I will be mailing the pf developers mailing list to get their input on this.
#9 Updated by Ken Leland over 8 years ago
As I understand your suggestion, we would have a user space daemon running and passively listening (ie: sniffing with libpcap) to packets* coming in and out on an interface. When we see interesting packets with SDP messages, we use PF's userspace API to add or remove the firewall rules for the media streams(ie: pinholes).
*An important question with this architecture is what kind of kernel level packet filtering FreeBSD provides to user space. Will this userspace program have to parse through all of the traffic on the interface, or just SIP traffic? I will be investigating this question.
This architecture has some obvious advantages, as writing and debugging code outside of the kernel is easier, and more secure for the system as a whole. However it also has the following disadvantages, both of which are related to process scheduling:
Race Condition: If the program in userspace isn't scheduled before the phone receives the new SDP, the user hears no audio until the userspace program is invoked. This will occur because PF will forward the packet from the sip proxy to the phone, thus signalling the set-up of the media to the phone. However until the program in userspace runs the firewall will drop the media.
Buffer Overflow: If the program in userspace isn't scheduled before the buffer containing the sniffed packets overflows, the kernel will drop the packets, causing the userspace program to fail to open the pinholes, causing one-way or no-way audio.
For these two reasons passive listening isn't theoretically as robust as having this logic in the kernel.
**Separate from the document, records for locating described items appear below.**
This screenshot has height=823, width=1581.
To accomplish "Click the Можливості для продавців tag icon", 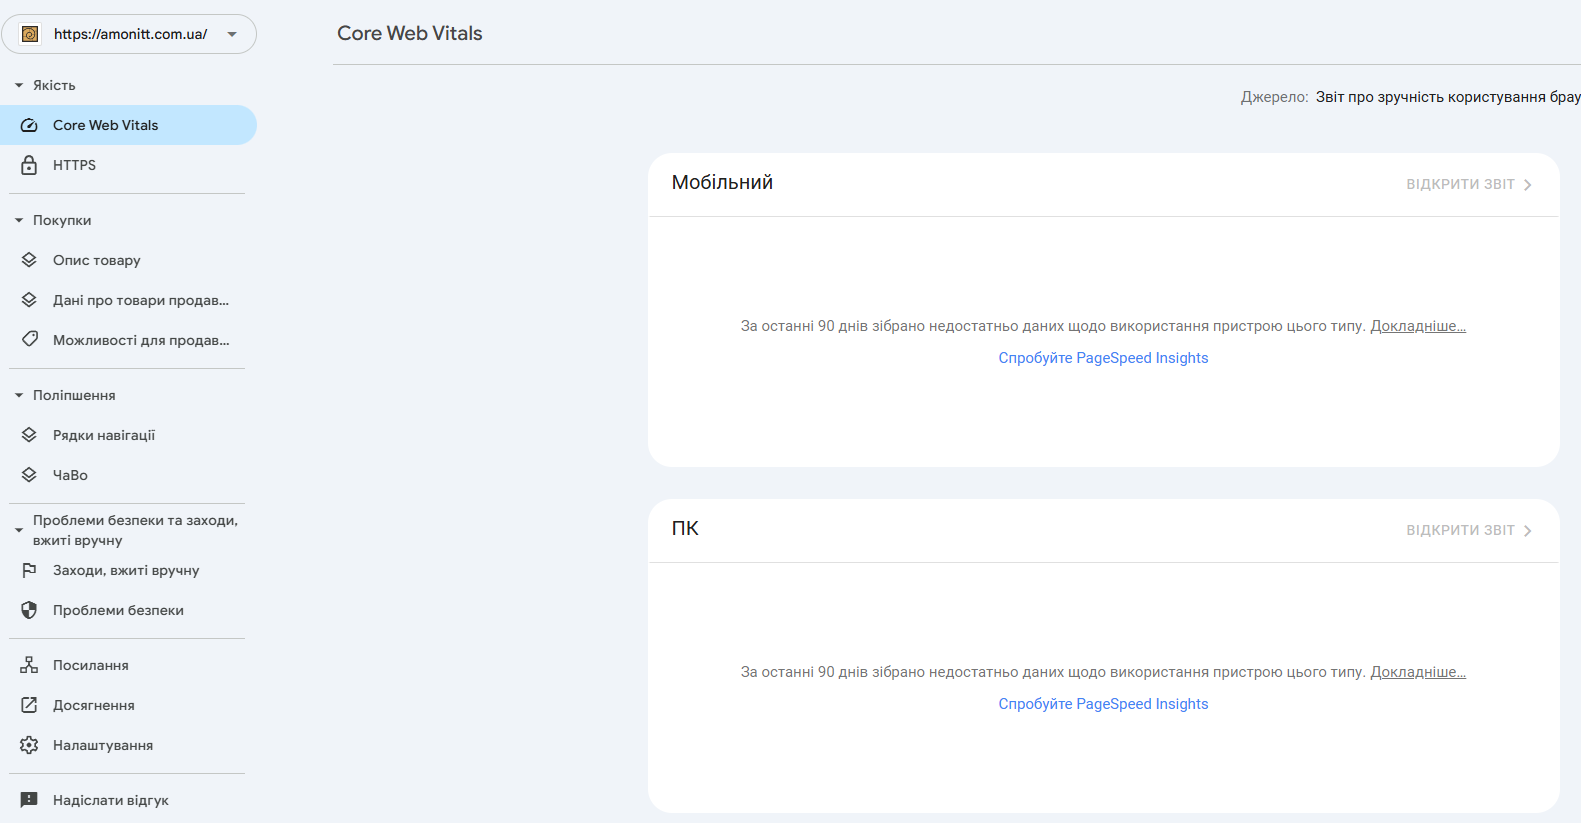I will pyautogui.click(x=29, y=340).
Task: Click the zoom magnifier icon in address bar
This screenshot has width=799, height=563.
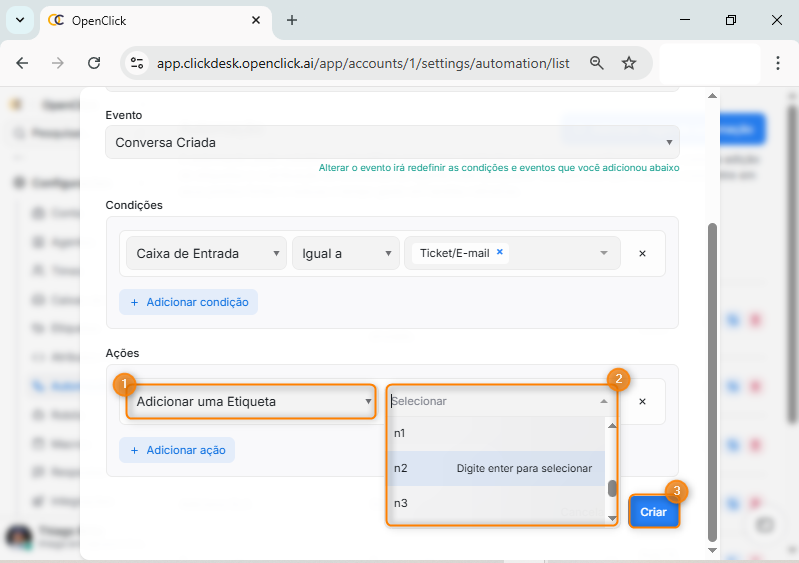Action: pos(597,63)
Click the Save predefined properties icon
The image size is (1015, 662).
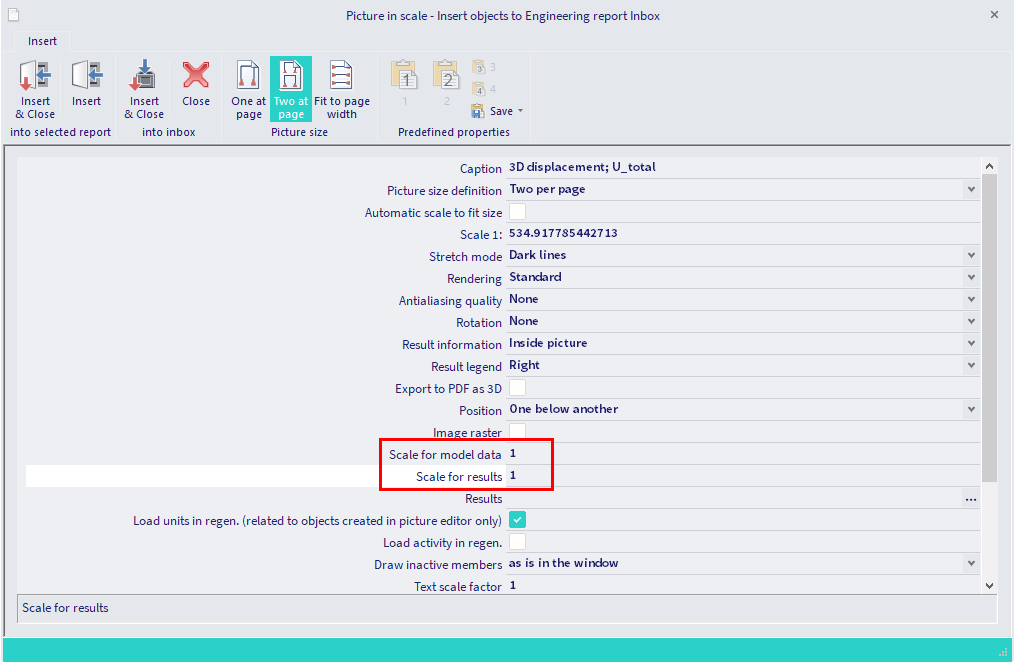point(479,111)
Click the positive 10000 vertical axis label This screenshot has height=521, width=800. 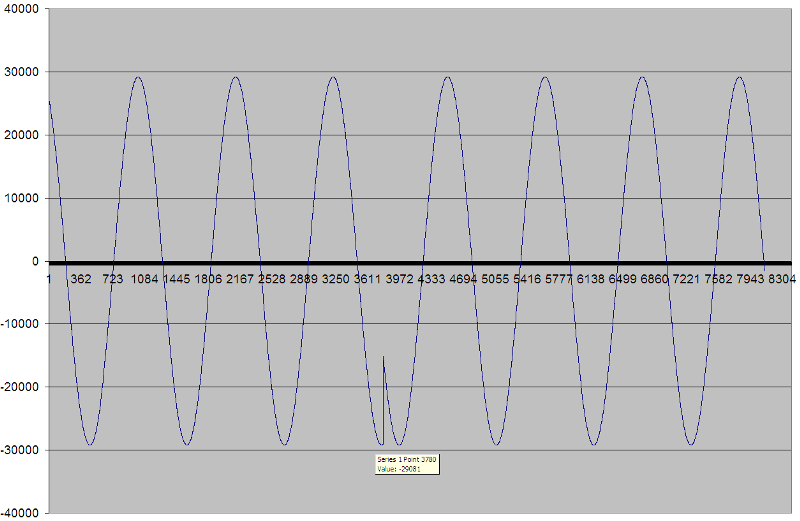click(x=21, y=198)
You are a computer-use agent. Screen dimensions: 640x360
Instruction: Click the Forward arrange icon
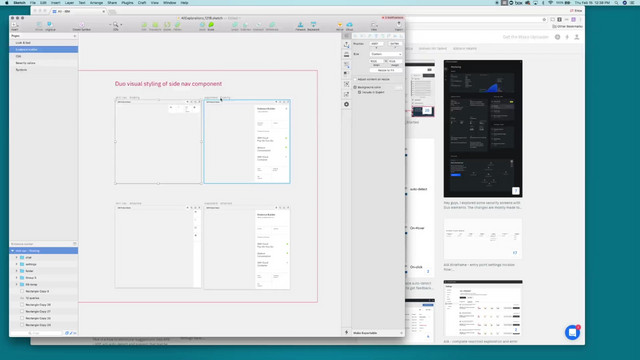pyautogui.click(x=300, y=26)
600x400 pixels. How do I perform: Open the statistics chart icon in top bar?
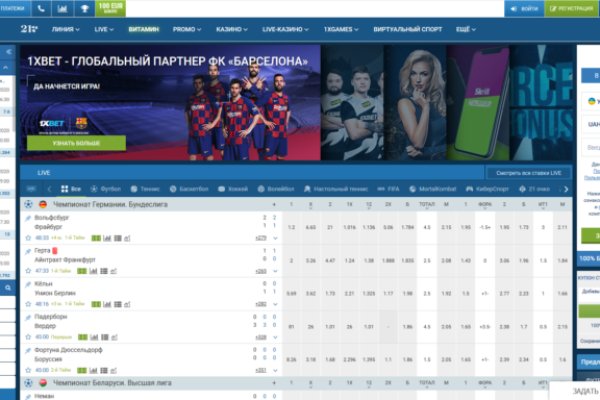click(61, 8)
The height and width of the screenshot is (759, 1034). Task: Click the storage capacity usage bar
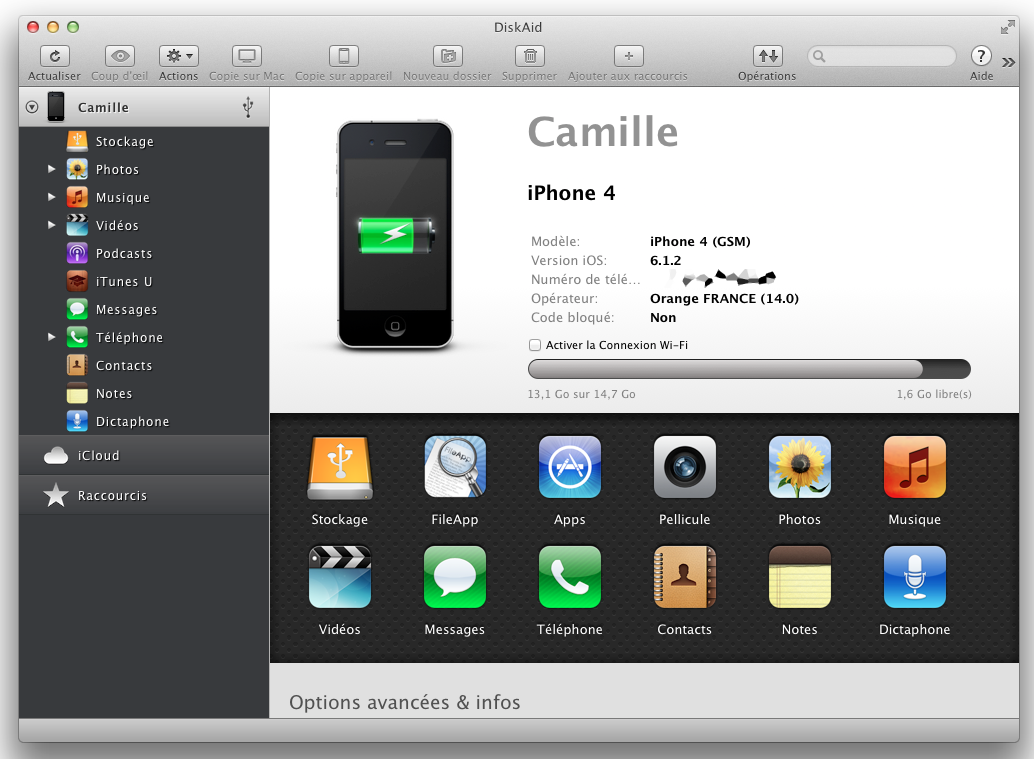749,369
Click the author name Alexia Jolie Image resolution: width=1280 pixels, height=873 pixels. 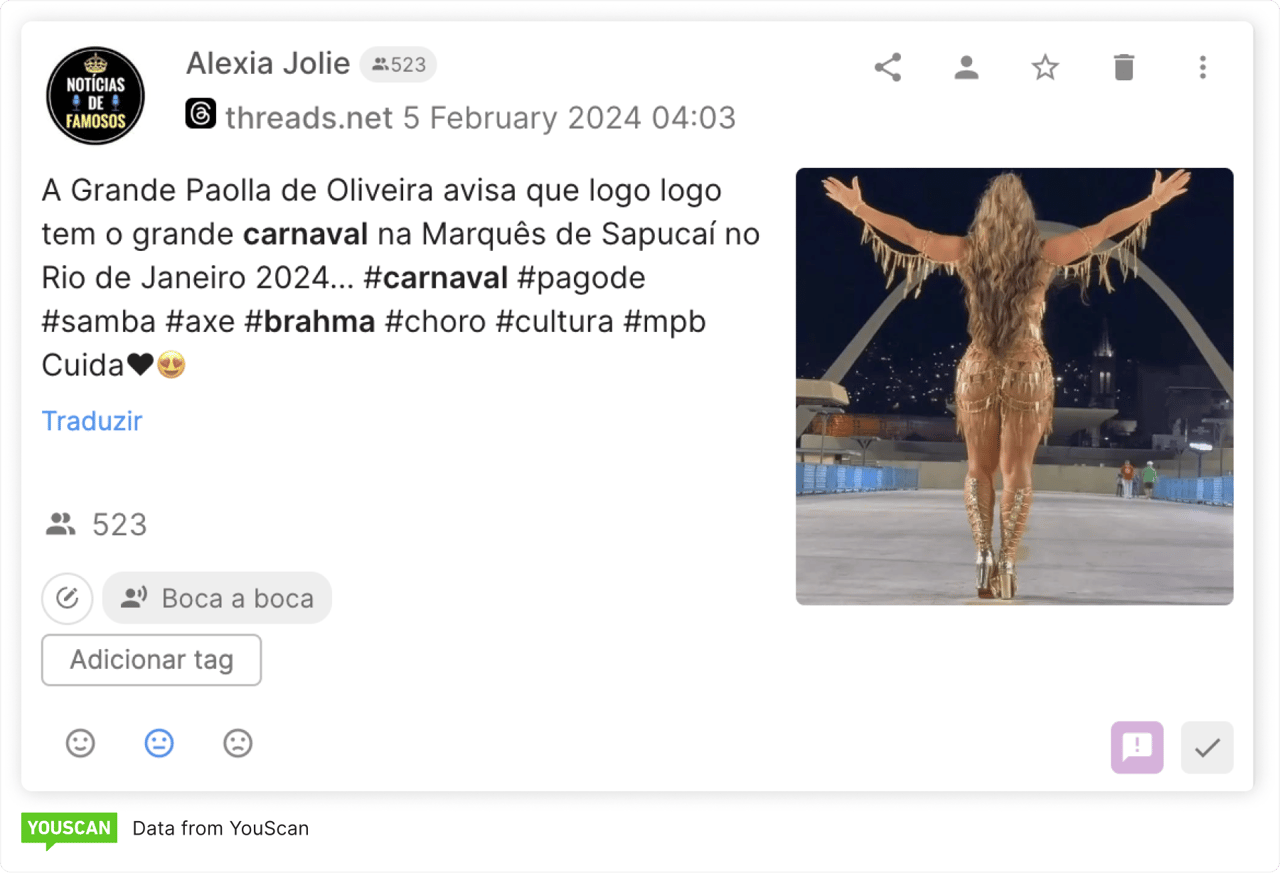point(268,64)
However, depending on the answer to the filtering questions it may work all of the time and be just as good in practice.
#10 Updated by Ken Leland over 8 years ago
Documentation for Berkeley Packet Filter indicates that the requisite filtering exists.
"In addition, it supports "filtering" packets, so that only "interesting" packets can be supplied to the software using BPF; this can avoid copying "uninteresting" packets from the operating system kernel to software running in user mode, reducing the CPU requirement to capture packets and the buffer space required to avoid dropping packets."
#11 Updated by Jim Pingle over 8 years ago
Using divert in pf lets you have a userspace daemon that gets only the traffic specified by a given rule sent through it, and that program can process it, take action, and then reinject the packet and send it along. So it could be made only to handle SIP traffic on standard or configurable port(s). No need for it to be in the kernel.
#12 Updated by Chris Buechler over 8 years ago
divert probably not a good solution for this scenario, that's good where you want to examine individual packets and pass/block them based on some additional analysis. This would be examining traffic to open other ports rather than pass/block that traffic, so no need for the overhead of divert. Unless you really need that to make sure the traffic is fully analyzed before anything else can come though, I don't see that as an issue for this specific need. It would guarantee no race conditions as the packet wouldn't get passed until analysis is finished, but with proper BPF filtering, unless running grossly undersized hardware for the traffic load on the system, that won't be an issue. This (without divert) is how some of the various PF FTP proxies function for some scenarios.
#14 Updated by Ken Leland over 8 years ago
Ermal, I want to implement this myself along with 2 of my colleagues. The purpose of this ticket is to discuss the design with you guys prior to implementation to ensure that the overall architecture that we decide on meets both my requirements as well as the pfSense community requirements.
Already the feedback Chris and Jim has given me has been outstanding!
We have two options on the table; bpf and divert.
I will be performing some timing tests to inform the conversation further. Namely, timing how long it takes to add a rule to an anchor, and how long from when a packet arrives on the network interface to when bpf delivers it to userspace.
In my preliminary tests I haven't seen it take longer than 5ms to add a rule to an anchor. Those tests were performed using pfctl so they also incurred process creation overhead. I will be repeating the tests but only timing the ioctl system call.